GMTech asked several well-known AIs, including ChatGPT (OpenAI), Llama (Meta), Gemini (Google), Titan (Amazon), and Claude (Anthropic), a series of 35 questions on a wide range of issues, including economic policy and political ideology designed to detect political bias. The company then analyzed the responses for political bias via a programming algorithm. (RELATED: Who Won the Debate? AI Says Kamala Did.)
Not only did the responses tend to lean liberal, but “[p]rompts that themselves present a liberal or conservative slant are likely to receive a response that matches the political slant of the prompt, creating an echo chamber that reinforces users’ already-held beliefs.”
At a time when just over half of us (55 percent, according to recent surveys) are turning to chatbots like ChatGPT and Gemini over traditional search engines, those slight differences are concerning.
“AI is a powerful tool for information dissemination, but our findings reveal that its underlying biases could influence voters … in a close race, this bias could potentially sway the outcome, which makes transparency more critical than ever.” Bennett Bakke, the founder and CEO of GMTech, said in a press release.
The study found that Amazon’s Titan Premier was the most biased, with 18 percent of its responses (when it would respond) leaning liberal, while OpenAI’s ChatGPT 4o and Meta’s Llama 3.1 leaned liberal in 10 percent of their responses.
That all said, the biases GMTech found in the study were small. “It was measuring very slight biases on either end,” Bakke told The American Spectator.

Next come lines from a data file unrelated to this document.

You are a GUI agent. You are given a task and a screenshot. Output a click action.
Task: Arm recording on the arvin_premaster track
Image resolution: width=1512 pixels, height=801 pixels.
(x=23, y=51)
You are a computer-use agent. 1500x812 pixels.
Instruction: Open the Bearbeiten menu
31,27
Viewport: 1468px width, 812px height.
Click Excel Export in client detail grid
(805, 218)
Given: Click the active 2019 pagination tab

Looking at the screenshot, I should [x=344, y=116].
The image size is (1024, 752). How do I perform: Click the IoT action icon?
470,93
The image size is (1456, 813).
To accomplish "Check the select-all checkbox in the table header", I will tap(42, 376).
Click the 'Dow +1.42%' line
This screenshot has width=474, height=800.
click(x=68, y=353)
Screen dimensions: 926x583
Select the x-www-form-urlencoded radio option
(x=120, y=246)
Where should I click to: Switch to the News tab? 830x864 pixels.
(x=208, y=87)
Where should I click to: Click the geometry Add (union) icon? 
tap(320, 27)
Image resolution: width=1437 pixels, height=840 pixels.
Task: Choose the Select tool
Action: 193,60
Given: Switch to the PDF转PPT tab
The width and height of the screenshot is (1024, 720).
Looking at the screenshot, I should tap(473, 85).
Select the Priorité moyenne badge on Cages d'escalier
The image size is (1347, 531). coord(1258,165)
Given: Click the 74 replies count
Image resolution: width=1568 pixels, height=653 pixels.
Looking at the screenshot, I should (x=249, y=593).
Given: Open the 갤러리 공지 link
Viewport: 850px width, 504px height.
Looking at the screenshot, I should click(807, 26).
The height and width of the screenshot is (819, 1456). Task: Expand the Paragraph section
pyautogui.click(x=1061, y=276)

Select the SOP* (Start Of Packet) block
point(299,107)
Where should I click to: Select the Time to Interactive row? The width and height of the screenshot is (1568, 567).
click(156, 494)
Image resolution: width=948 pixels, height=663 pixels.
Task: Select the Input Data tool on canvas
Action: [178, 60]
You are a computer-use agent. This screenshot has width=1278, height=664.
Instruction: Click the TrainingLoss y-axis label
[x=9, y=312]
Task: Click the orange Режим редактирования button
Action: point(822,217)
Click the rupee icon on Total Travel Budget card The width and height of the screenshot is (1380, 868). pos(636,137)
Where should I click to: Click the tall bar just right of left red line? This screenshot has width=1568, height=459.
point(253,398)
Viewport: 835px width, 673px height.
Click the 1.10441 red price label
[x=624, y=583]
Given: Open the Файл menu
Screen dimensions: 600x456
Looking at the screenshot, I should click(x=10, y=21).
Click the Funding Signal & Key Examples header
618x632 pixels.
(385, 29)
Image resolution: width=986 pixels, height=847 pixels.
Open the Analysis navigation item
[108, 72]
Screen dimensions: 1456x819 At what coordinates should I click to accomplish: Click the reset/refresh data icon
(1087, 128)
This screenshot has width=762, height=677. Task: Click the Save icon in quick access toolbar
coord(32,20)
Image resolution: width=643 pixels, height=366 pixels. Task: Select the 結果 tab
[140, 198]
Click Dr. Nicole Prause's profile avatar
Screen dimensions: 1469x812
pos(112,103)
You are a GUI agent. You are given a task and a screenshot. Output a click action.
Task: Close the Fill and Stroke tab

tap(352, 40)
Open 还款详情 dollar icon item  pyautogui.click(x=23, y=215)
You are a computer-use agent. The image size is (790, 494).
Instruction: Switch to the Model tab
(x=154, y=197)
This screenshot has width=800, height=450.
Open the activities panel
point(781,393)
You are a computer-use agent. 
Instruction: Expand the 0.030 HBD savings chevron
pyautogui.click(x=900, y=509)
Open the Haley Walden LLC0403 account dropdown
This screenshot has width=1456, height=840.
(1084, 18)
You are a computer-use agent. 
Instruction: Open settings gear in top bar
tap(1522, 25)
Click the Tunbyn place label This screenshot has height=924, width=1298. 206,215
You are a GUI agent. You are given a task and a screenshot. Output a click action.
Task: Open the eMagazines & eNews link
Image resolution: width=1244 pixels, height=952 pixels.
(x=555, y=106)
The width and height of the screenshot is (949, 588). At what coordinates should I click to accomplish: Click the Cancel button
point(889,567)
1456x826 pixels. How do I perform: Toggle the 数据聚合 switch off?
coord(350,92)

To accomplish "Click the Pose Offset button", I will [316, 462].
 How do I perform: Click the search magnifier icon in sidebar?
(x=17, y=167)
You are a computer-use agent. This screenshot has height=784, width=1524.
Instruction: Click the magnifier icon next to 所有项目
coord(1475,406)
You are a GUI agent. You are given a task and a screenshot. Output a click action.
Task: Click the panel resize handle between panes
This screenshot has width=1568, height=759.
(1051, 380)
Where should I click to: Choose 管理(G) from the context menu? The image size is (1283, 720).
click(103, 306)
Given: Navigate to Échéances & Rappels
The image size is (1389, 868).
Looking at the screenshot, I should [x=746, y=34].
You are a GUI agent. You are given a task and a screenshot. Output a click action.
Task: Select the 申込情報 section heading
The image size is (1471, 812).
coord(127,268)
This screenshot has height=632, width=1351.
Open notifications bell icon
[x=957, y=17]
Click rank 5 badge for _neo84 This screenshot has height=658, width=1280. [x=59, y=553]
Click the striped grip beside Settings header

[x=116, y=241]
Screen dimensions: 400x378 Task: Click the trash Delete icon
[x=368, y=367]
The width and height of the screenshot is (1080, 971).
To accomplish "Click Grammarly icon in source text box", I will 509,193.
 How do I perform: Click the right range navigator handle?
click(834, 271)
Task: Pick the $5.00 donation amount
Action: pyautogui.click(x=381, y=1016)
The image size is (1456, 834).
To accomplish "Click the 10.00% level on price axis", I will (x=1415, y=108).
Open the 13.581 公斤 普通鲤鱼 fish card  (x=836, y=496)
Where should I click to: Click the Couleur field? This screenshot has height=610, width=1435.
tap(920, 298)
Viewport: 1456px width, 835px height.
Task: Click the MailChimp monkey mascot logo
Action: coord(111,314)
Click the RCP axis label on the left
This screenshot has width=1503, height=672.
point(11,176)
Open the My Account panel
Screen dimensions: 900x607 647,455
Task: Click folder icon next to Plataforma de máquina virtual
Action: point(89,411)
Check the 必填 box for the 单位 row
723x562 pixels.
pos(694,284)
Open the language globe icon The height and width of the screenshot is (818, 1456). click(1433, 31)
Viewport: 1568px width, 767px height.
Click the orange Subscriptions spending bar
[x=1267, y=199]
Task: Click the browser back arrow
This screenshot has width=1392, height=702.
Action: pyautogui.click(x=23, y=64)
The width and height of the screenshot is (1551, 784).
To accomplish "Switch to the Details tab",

He further remarked, “By and large, I think I was pretty impressed that they mostly weren’t picking a side. It was pretty fact-based and not trying to lean either way.”
For now, asking a chatbot about the specific policies promoted by a political candidate isn’t incredibly helpful, even if Americans trusted election information coming from AI. Most chatbots are trained on datasets that are about a year old.
“When people ask me like ‘How should I be using the models?’ Like, well, probably not for this sort of use case, actually. You shouldn’t be asking it real-time, political, policy questions,” Bakke said.
When asked just this week who the presidential candidates are, ChatGPT (which is capable of using a browser tool to get more updated information) responded that the Democrats were still going with Joe Biden and Vice President Kamala Harris, and noted that Ron DeSantis, Nikki Haley, and Vivek Ramaswamy were still in the race, although “polling behind Trump.” (Grok, Elon Musk’s X-based chatbot, did respond correctly when asked the same question.)
While chatbots’ written political biases likely won’t affect the 2024 election measurably, the issue could play into future elections if tech companies don’t make a conscious effort to both diversify their sources of information and disclose their data sources to users. At this point, it’s clear that these developers still have some work to do to provide responses that aren’t skewed by the ideology of the mainstream.